━━━ RECORDS FOR THE EXERCISE

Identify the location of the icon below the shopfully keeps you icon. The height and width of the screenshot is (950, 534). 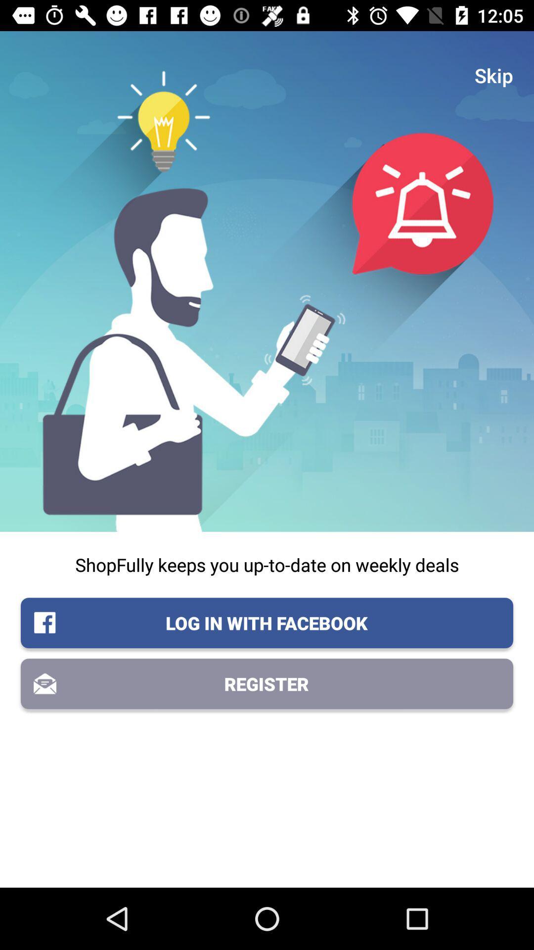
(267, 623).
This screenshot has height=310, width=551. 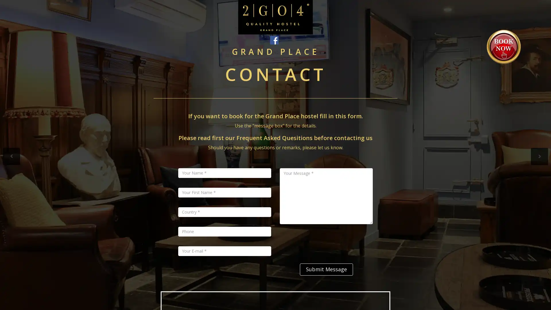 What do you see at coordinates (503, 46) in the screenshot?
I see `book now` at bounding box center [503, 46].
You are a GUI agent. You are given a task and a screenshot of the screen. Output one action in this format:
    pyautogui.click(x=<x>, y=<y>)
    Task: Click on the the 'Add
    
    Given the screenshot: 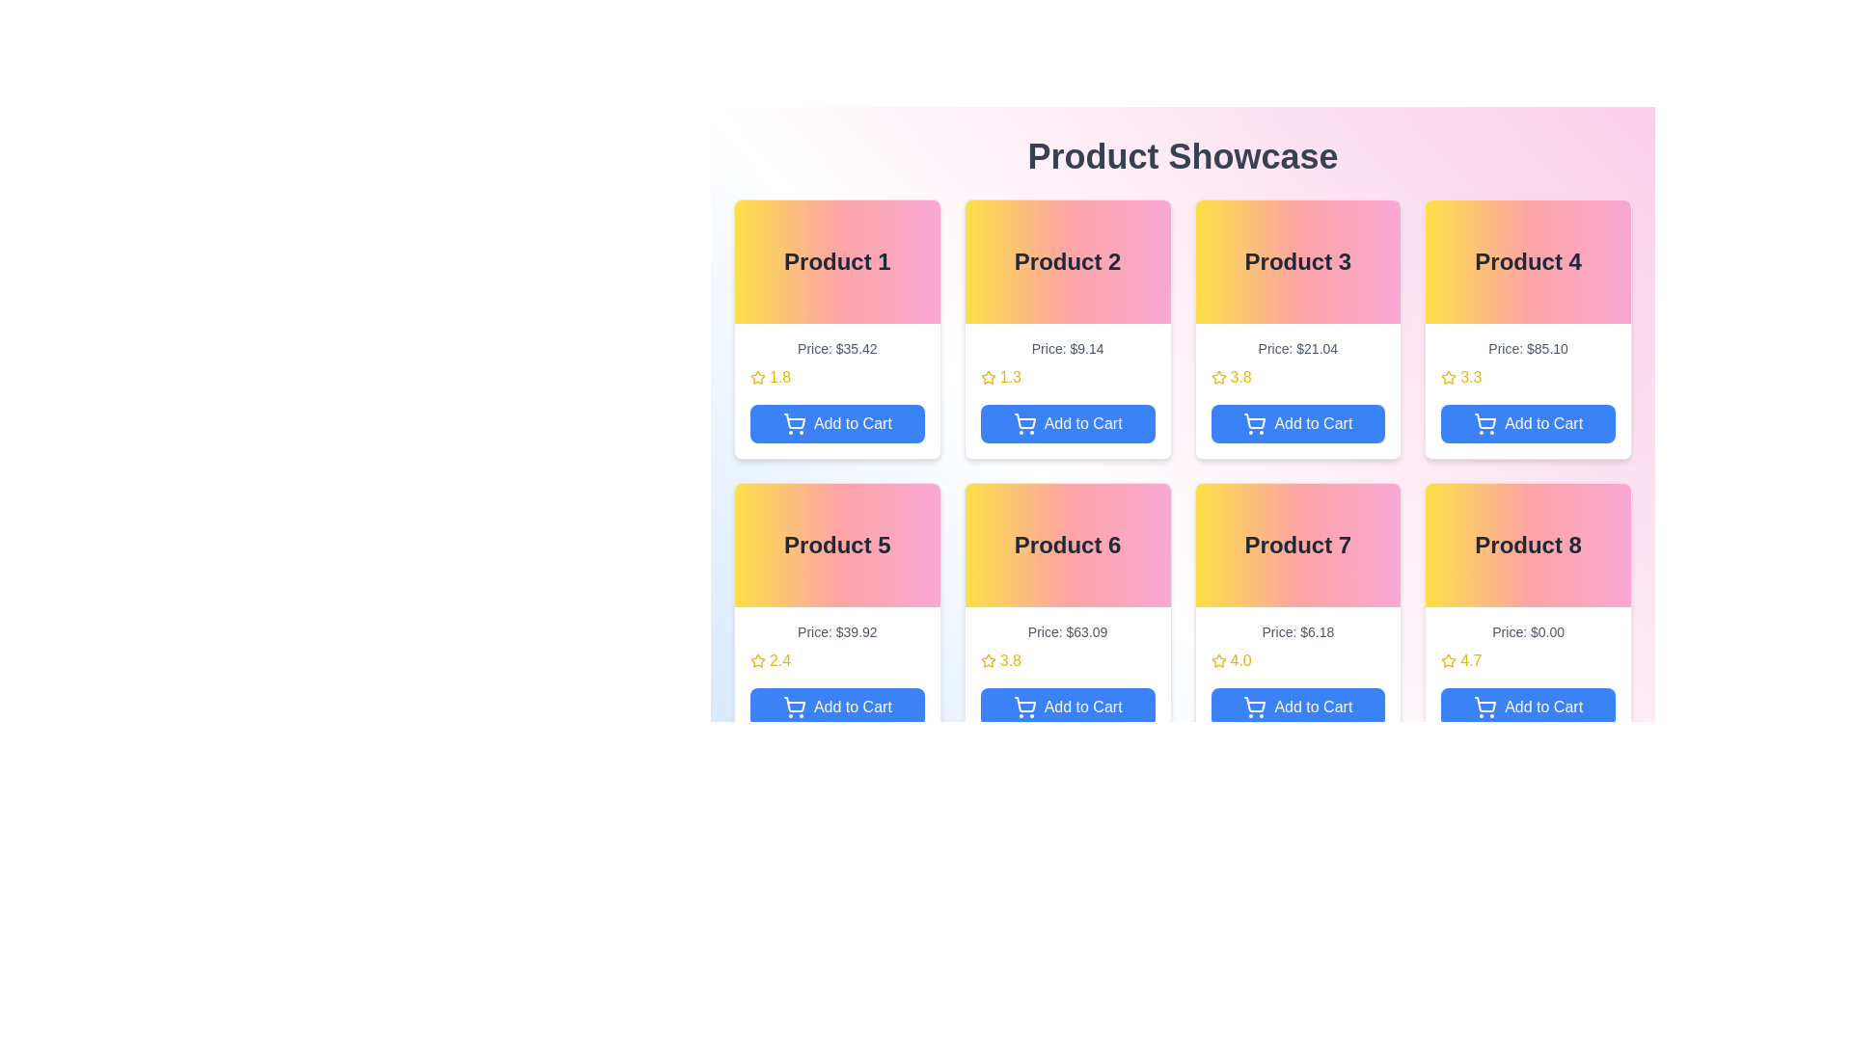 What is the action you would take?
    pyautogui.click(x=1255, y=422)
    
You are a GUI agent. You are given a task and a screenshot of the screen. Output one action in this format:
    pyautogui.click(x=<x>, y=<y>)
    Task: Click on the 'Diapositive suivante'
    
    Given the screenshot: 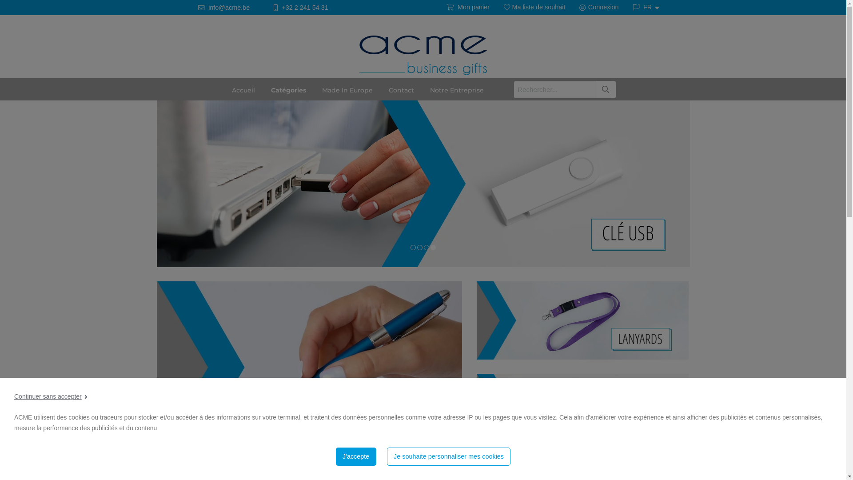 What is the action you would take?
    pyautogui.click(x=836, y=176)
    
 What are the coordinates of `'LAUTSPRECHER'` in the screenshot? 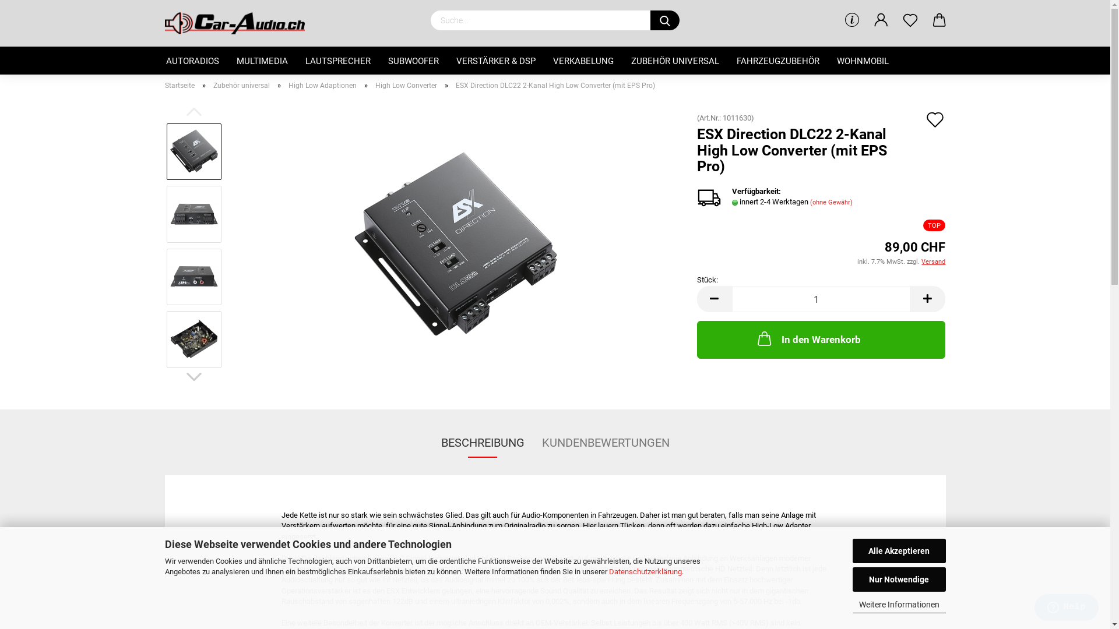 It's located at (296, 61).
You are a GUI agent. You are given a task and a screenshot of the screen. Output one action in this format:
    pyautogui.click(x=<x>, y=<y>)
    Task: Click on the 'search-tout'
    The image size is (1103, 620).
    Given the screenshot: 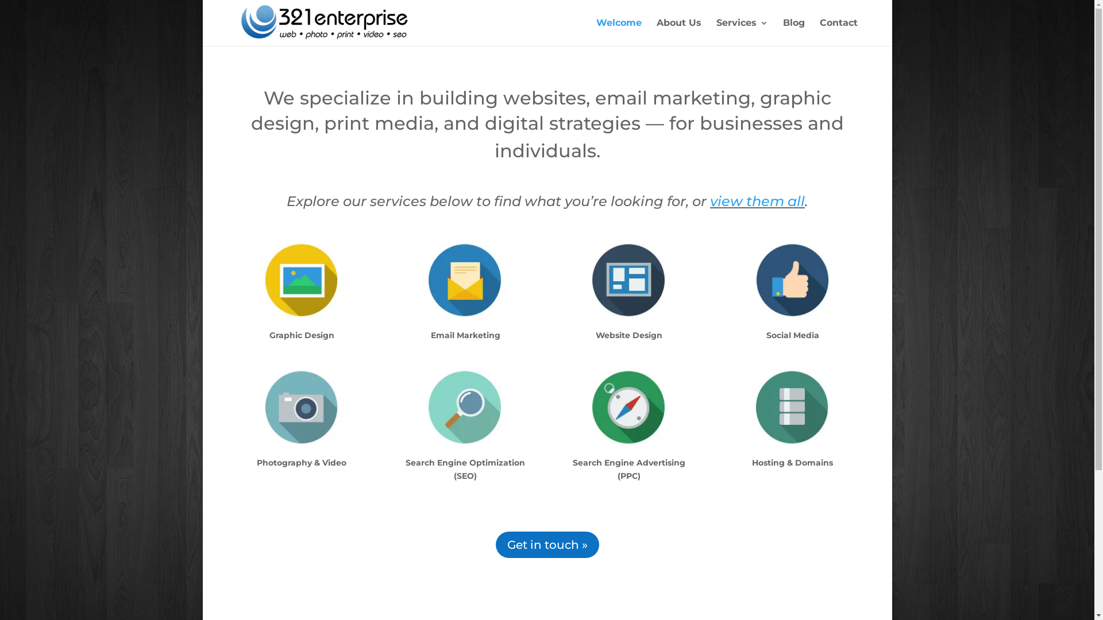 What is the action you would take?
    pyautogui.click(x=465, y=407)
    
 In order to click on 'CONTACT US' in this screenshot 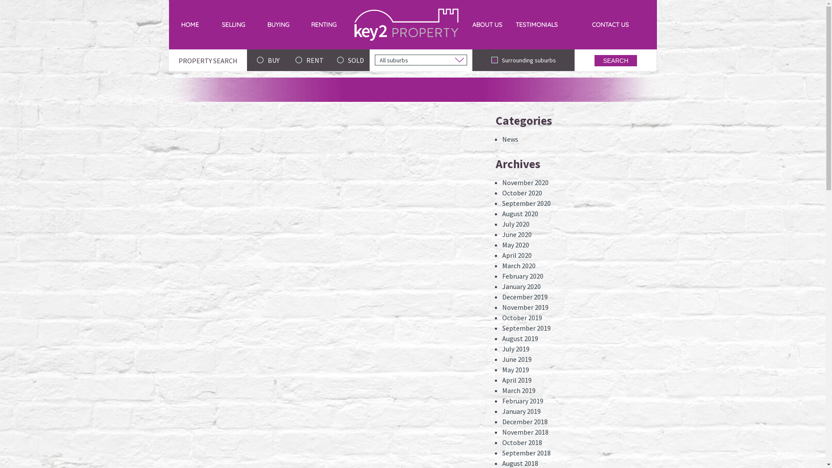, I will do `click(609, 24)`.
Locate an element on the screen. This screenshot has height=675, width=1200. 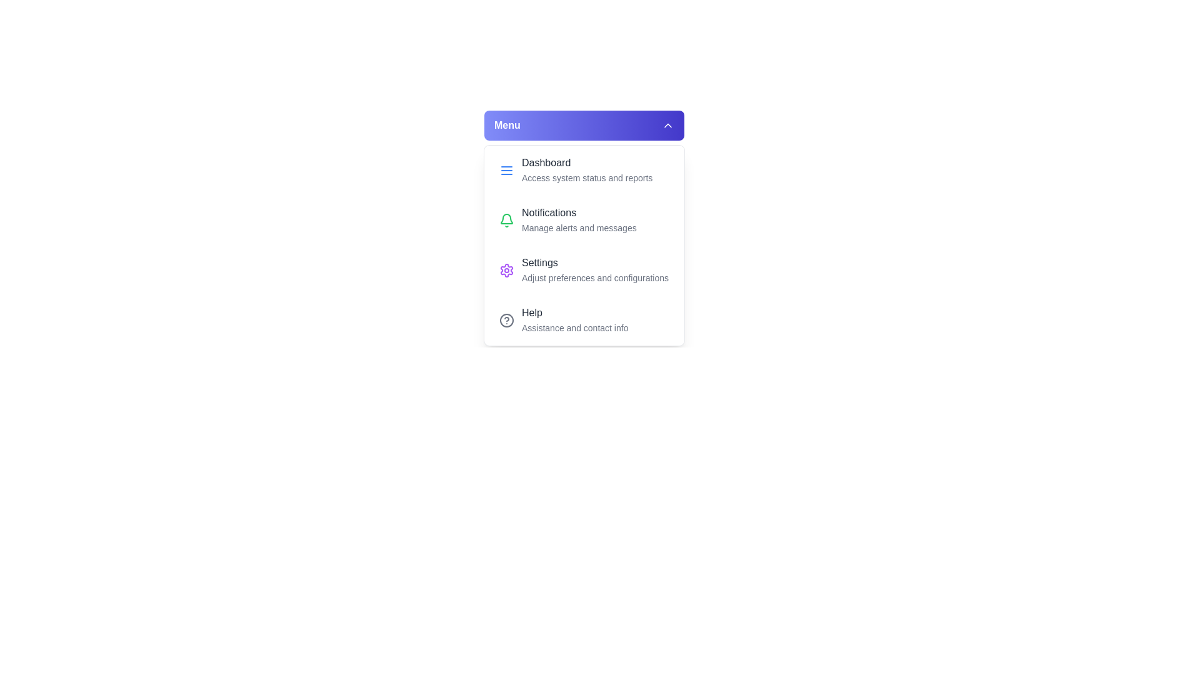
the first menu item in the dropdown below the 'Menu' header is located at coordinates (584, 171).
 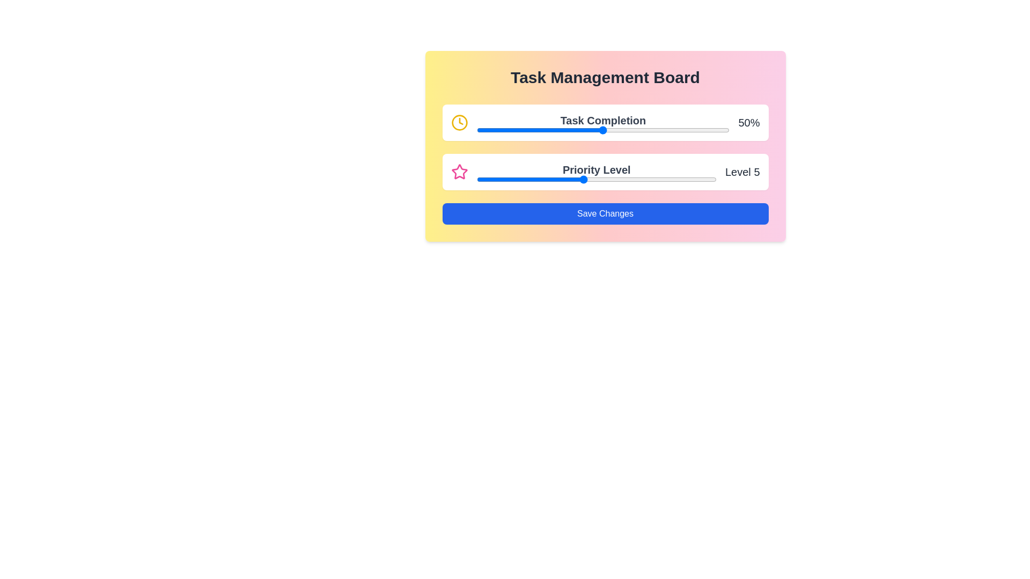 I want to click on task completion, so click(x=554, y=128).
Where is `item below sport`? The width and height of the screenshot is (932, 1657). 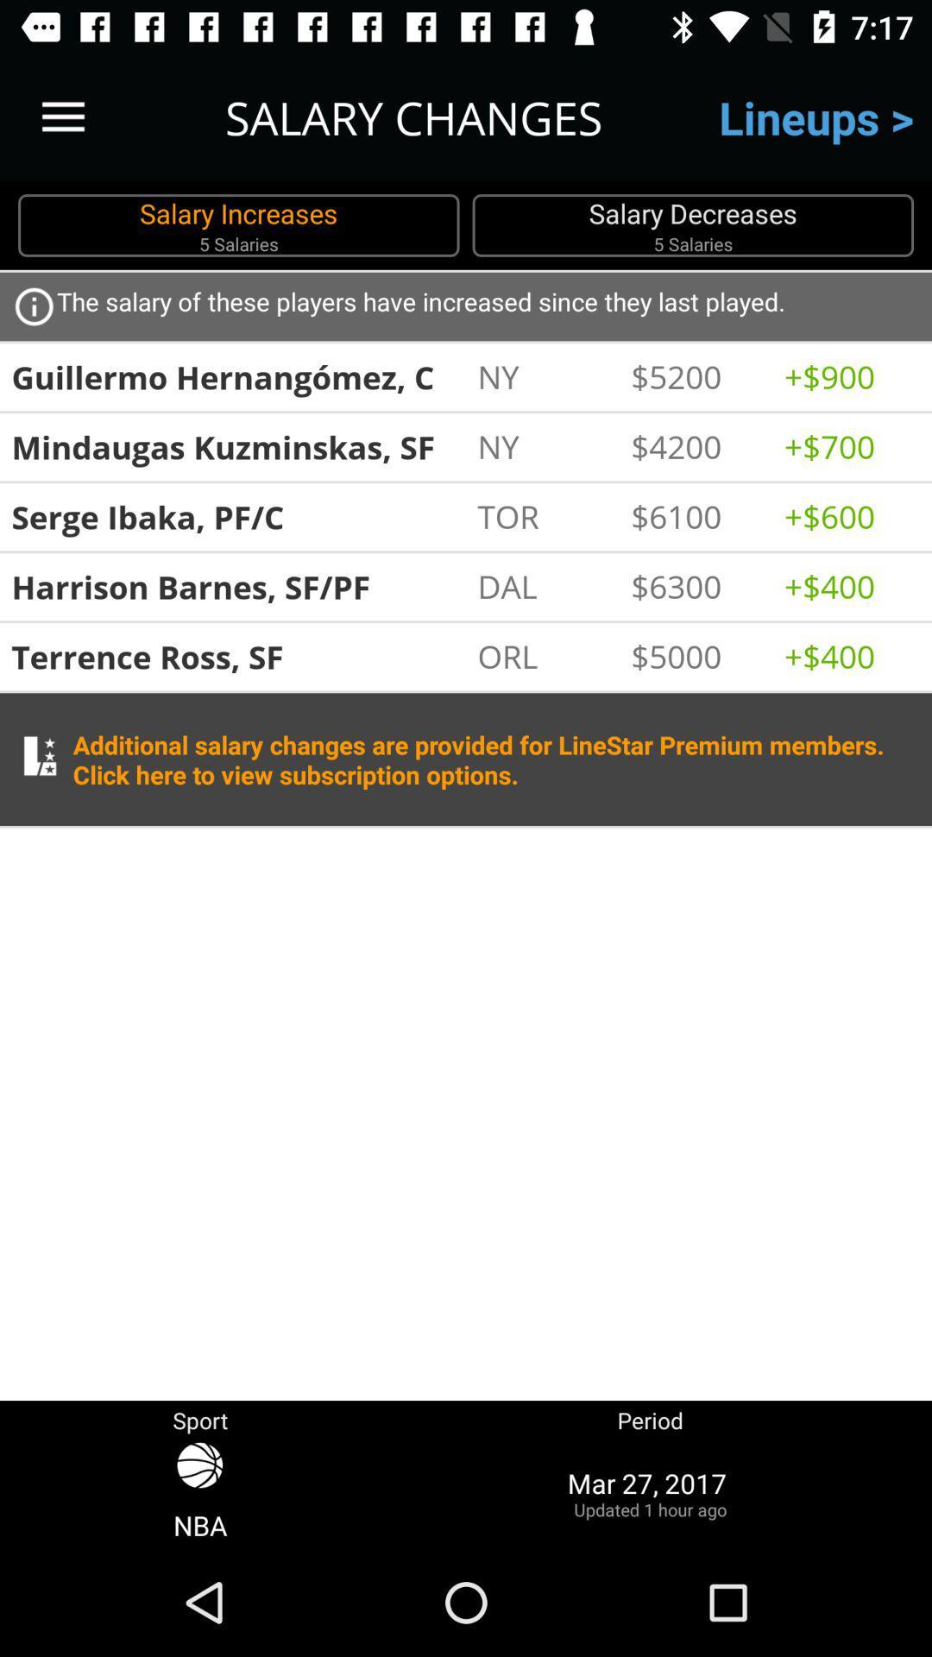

━━━━━━

▶ REQUIREMENT: Please repeat word for word the stretch of the listing from the line containing "Locate an element" through the end of the listing, leaving out the pictures.

▶ ANSWER TO THE TASK:
Locate an element on the screen. This screenshot has height=675, width=1200. 
the first menu item in the dropdown below the 'Menu' header is located at coordinates (584, 171).
  I want to click on task completion, so click(x=554, y=128).
Where is `item below sport`? The width and height of the screenshot is (932, 1657). 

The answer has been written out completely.